# [EXERCISE INSTRUCTIONS]
Write out exactly, with no other output, the lines below from the one that contains "Task: Add the Date field with calendar icon" through the end.

# [DATA TO USE]
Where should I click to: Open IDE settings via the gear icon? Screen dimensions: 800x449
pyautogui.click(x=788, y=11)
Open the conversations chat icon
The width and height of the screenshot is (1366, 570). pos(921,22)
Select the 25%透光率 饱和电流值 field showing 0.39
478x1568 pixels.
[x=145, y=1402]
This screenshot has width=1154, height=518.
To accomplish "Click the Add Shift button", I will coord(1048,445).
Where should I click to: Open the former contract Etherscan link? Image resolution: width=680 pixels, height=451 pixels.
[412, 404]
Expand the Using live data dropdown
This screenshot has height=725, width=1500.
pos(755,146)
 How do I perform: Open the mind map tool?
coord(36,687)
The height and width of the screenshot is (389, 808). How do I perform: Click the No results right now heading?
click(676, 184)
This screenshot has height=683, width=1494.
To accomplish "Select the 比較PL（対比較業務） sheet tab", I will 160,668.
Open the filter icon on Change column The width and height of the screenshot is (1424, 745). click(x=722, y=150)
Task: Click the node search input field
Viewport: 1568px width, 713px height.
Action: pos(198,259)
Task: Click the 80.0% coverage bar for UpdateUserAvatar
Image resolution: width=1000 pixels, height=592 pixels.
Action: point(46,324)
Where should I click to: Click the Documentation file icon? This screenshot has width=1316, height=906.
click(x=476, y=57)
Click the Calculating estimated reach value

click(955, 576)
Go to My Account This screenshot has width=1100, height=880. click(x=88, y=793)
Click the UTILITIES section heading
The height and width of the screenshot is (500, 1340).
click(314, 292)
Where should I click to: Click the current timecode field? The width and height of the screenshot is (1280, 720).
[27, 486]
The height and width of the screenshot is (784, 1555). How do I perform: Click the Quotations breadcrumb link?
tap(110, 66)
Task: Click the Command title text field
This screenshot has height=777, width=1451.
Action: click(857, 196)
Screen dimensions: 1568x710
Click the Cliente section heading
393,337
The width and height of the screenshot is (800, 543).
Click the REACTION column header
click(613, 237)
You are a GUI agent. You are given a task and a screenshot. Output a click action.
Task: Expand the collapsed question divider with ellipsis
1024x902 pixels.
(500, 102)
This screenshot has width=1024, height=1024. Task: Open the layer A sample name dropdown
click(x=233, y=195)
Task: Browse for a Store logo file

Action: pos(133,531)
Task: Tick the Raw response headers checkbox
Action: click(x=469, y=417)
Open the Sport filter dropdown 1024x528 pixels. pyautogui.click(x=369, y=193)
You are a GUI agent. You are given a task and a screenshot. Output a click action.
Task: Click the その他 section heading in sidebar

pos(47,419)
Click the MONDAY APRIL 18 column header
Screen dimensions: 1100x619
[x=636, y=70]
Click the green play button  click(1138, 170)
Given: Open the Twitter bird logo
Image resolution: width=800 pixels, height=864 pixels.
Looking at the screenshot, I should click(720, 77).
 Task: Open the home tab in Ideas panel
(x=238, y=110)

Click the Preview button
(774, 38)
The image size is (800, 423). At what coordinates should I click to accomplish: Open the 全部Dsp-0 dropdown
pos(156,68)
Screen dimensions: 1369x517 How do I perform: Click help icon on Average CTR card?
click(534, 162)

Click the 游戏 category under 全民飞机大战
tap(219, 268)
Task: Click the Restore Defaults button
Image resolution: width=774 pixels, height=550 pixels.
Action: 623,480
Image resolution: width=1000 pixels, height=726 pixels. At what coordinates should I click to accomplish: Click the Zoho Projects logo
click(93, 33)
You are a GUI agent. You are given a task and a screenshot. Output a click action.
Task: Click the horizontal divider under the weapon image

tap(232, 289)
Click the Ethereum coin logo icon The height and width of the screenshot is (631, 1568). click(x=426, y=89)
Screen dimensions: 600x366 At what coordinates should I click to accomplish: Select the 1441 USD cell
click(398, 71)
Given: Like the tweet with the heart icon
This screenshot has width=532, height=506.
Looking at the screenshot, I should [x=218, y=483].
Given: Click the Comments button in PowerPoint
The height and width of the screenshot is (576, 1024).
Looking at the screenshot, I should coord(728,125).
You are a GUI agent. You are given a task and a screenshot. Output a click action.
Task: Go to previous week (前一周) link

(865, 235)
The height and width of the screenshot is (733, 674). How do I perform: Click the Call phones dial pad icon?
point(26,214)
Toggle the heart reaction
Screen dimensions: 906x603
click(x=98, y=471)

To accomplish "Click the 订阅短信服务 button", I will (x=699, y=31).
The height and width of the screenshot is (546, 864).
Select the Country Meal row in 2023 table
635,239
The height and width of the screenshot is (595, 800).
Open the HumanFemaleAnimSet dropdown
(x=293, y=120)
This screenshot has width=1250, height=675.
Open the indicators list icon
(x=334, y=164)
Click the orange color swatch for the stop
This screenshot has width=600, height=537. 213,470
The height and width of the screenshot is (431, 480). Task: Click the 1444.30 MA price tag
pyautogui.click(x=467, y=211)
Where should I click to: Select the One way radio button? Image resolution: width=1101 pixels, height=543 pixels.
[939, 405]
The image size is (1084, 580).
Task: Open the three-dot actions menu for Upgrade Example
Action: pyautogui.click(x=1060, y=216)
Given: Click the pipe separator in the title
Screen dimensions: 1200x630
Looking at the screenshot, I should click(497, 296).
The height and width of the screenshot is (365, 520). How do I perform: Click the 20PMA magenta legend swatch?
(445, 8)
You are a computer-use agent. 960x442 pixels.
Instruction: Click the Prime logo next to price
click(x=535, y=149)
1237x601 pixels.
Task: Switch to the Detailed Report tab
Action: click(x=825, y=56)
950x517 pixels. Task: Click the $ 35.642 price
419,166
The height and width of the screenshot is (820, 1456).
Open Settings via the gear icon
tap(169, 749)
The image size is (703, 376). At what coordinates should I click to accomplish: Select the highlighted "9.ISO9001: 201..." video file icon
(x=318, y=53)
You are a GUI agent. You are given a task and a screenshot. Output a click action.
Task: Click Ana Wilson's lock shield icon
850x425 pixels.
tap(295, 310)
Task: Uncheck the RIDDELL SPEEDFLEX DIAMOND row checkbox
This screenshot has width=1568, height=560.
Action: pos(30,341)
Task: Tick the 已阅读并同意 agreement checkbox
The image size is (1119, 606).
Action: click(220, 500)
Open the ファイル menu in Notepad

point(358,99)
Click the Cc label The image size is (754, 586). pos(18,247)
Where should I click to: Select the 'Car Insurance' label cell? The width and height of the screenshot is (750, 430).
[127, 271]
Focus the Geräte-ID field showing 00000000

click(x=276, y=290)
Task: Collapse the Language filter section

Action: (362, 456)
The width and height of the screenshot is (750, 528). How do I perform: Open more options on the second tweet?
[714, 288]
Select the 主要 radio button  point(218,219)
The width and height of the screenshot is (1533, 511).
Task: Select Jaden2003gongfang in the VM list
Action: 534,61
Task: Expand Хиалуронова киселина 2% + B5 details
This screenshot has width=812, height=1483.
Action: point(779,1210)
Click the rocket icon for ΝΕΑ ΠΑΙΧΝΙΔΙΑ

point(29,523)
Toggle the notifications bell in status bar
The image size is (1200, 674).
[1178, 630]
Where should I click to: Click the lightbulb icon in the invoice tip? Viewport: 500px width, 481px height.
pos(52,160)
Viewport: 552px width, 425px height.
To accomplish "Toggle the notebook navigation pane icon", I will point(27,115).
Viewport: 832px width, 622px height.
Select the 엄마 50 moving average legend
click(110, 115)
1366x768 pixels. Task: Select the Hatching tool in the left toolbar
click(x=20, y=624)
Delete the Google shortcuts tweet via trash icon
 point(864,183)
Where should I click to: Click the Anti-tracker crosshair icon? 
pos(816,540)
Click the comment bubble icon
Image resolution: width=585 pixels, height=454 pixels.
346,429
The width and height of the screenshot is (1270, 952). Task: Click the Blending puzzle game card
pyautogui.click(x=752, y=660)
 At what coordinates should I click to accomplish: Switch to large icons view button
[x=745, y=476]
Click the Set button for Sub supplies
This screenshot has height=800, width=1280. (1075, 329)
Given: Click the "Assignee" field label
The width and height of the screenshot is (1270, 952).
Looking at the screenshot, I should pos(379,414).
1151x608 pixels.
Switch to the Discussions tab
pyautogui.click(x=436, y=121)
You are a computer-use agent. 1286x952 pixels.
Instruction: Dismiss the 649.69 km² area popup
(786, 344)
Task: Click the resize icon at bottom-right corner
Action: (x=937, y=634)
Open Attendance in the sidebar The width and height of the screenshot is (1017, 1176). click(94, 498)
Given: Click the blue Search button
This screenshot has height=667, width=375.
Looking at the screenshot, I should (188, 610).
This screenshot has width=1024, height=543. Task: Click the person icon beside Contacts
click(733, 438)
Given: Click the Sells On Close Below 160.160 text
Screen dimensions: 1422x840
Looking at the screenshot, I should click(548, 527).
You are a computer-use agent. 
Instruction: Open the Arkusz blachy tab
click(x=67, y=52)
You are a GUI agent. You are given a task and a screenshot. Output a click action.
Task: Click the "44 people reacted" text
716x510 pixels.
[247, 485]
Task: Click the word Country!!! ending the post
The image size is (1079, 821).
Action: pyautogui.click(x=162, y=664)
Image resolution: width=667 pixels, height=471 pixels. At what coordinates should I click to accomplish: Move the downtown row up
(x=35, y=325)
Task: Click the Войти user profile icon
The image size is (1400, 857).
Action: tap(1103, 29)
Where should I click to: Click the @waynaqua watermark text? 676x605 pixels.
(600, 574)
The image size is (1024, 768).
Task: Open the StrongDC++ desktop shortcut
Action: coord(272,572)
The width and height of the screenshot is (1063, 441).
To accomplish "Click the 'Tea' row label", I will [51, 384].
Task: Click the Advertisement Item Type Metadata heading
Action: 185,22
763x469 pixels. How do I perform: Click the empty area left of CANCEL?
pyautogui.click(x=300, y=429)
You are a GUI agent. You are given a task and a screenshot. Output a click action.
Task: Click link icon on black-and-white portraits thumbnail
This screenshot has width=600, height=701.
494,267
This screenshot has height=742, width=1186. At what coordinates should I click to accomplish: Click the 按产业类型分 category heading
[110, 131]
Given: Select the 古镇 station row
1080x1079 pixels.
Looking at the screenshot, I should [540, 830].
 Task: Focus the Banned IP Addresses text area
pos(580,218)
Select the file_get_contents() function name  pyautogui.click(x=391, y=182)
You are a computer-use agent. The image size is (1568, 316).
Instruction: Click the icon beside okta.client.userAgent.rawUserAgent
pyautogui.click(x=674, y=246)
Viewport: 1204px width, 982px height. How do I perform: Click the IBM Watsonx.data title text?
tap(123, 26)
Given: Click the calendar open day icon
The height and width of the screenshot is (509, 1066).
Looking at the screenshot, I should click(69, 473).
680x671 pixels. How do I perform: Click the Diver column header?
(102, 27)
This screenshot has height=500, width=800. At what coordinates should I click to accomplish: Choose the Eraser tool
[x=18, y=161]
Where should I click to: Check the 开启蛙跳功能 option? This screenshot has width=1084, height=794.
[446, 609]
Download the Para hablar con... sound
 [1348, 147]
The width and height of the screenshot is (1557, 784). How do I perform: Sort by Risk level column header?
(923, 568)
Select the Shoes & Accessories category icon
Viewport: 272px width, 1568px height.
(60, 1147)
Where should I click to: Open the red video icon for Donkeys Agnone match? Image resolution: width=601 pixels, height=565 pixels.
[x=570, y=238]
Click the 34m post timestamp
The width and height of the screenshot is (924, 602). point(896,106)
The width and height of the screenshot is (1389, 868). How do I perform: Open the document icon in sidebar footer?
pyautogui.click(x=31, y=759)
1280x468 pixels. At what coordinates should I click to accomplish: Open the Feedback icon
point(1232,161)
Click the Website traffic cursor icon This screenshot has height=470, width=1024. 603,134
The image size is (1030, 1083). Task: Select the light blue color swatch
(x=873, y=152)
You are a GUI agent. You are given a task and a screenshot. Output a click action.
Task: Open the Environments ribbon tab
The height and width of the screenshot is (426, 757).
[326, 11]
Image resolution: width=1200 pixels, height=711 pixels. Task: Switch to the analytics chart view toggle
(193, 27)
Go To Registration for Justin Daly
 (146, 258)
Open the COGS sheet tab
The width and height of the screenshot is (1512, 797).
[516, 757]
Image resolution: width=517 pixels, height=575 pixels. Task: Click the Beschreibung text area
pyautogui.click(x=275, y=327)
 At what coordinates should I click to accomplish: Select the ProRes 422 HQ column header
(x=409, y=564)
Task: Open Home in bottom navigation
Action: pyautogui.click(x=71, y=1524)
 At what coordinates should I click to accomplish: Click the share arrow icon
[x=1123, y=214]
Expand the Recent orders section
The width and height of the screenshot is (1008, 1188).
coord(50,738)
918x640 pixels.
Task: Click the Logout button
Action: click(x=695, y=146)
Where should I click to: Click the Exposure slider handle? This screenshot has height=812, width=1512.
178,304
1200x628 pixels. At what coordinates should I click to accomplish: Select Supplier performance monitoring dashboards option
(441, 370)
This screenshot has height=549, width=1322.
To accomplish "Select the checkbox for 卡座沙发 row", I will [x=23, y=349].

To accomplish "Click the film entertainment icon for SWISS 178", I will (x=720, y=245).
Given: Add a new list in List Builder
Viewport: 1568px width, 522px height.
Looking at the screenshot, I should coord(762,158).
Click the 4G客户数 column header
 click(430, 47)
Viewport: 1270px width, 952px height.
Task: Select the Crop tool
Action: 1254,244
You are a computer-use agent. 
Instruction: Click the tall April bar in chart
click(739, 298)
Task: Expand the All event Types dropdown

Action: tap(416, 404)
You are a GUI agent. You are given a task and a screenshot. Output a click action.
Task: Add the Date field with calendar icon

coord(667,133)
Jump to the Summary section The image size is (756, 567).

# [WRITTEN REPLY]
Task: Add the Date field with calendar icon

coord(667,133)
Jump to the Summary section The image size is (756, 567).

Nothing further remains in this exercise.